И опрокинула половник над тарелкой Рустема. Чуть помешкав, с прежним азартом продолжала:
— Конечно, у нас в данный момент не собрание. Но собрание придется созывать. Дальше терпеть такие безобразия нельзя. Час назад своими глазами видела, как солдат… даже совестно и говорить… среди бела дня щупал на носу Пелагею.
Лешка выпрямился. На костистых щеках заходили желваки.
— Не гляди тигром, я не из боязливых, — сказала Софья. Теперь на ее сером пористом лице не было и тени улыбки. — И вопрос, конечно, главным образом не в тебе… ты человек у нас временный. Прямо скажу: посторонний. Сойдешь в Перми, и поминай как звали. Гвоздь вопроса в Пелагее.
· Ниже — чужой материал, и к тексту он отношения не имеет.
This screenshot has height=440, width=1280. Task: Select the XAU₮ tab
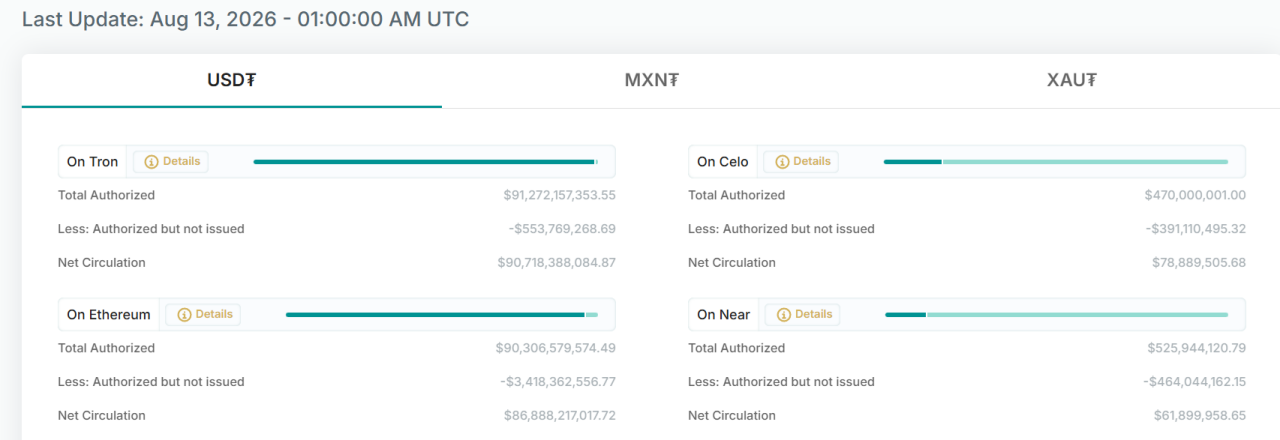1071,81
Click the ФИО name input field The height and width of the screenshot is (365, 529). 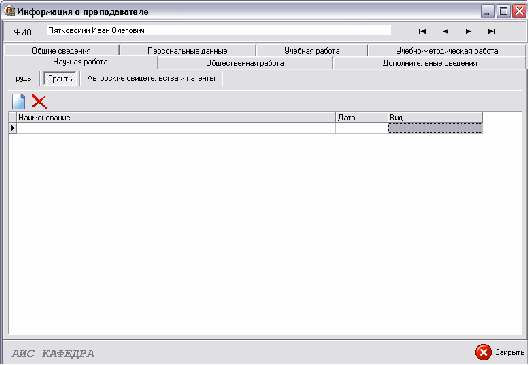tap(219, 30)
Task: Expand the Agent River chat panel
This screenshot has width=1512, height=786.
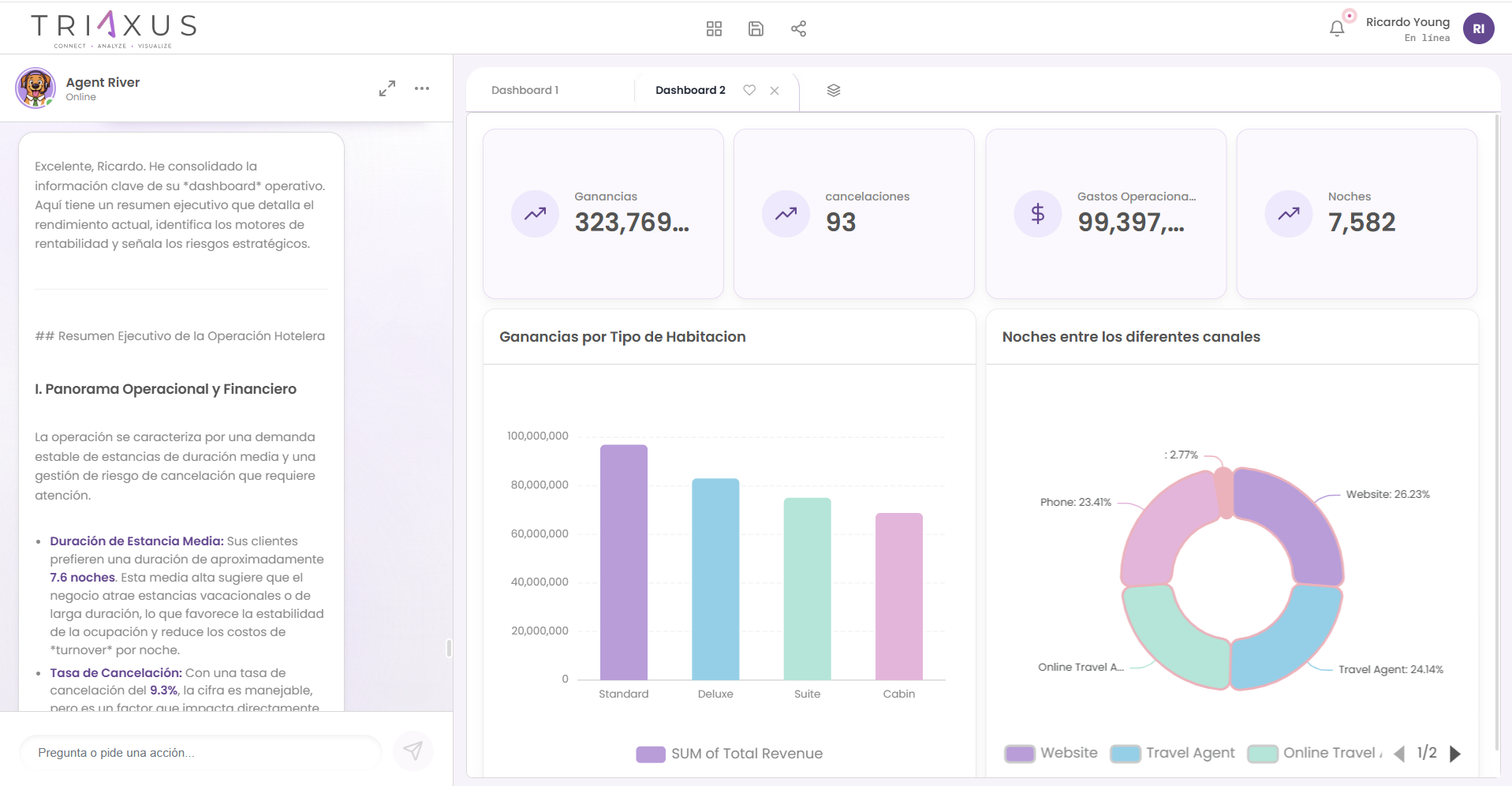Action: 386,88
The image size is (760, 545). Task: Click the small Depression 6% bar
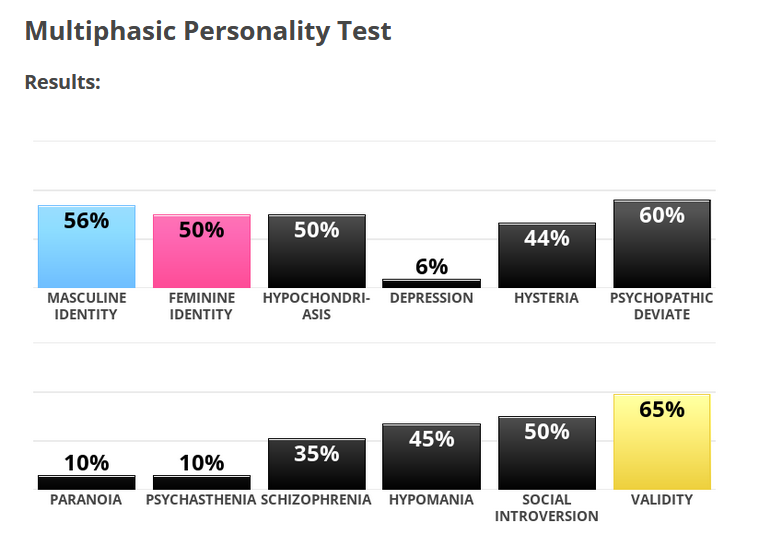431,284
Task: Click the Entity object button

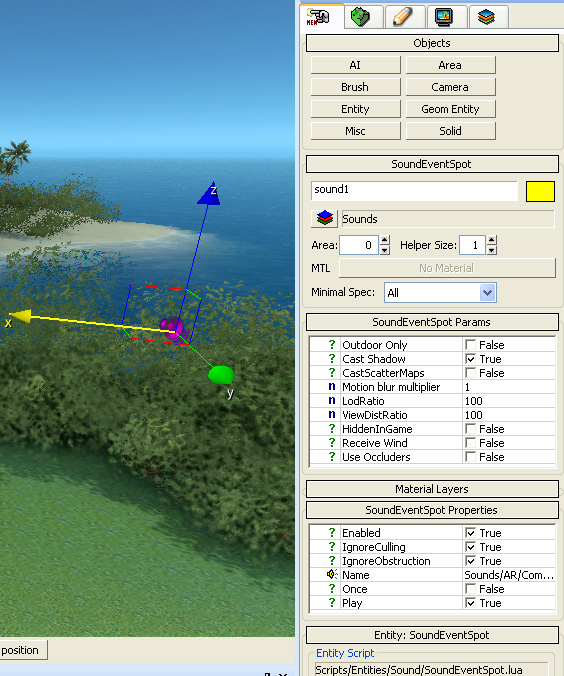Action: pos(355,109)
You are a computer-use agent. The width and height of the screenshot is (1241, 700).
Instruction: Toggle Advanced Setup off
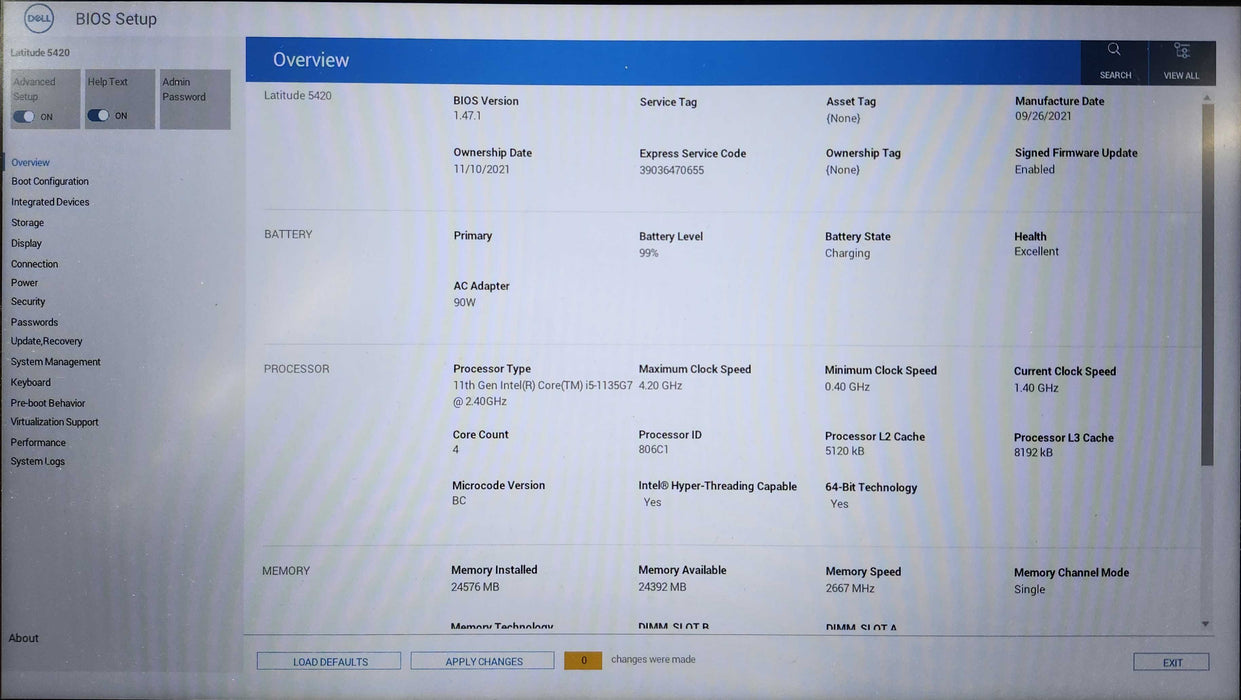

— Говоришь, я тут посторонний? — совсем тихо промолвил Лешка. — Нет, не привык я на земле нашей быть посторонним. Не был и не буду! — Он еще откинулся назад, теперь вплотную прислонившись широкой спиной к простенку между окнами. — И уж раз для меня у вас, кроме «солдата», другого имени нет, то и скажу прямо, по-солдатски: знай ты, женсовет, край, да не падай! Пелагею я не щупал — заруби себе на носу. Не щупал и другим не советовал бы!
Один из парней засмеялся — открыто, не таясь. Глянул выразительно на Васютку Ломтева и снова захлебнулся добродушным смешком. Чтобы хоть чуть-чуть скрыть набухший на лбу синяк, масленщик старательно начесал на него волнистый сивый чубик.
— Возможно, Пелагея не всегда умеет себя вести, возможно. Но тогда с ней надо поговорить, по-хорошему поговорить. А валить на человека всякую напраслину… нечестно это! — Лешка отодвинул от себя тарелку. Похоже было, он к ней еле притронулся. — Так же нечестно, как подавать людям вот эдакую бурду!
— И это самое… взять себе в каюту ни мало ни много — десяток казенных подушек. А другим спать не на чем, — вслед за Лешкой выпалил задиристо рулевой, смешно топорща свои молодые усы.
И тут вдруг ожил молчавший все время Васютка.
— Ну, хватит, солдат… как бишь тебя… Хватит, Алексей, хватит, Рустем! — он замахал руками. — Хватит вам, ребята, митинговать!
Незаметно от всех он повел бровью в сторону запунцовевшей до самой маковки Софьи. Хитрущие глаза масленщика говорили: «Удались немедля, дура стоеросовая!»
— Зачем портить друг другу настроение? — благодушно, с наигранной ленцой снова начал Васютка, когда Софья, схватив кастрюлю, скрылась в дверях. — А насчет честности… не очень-то она ходячий теперь товарец!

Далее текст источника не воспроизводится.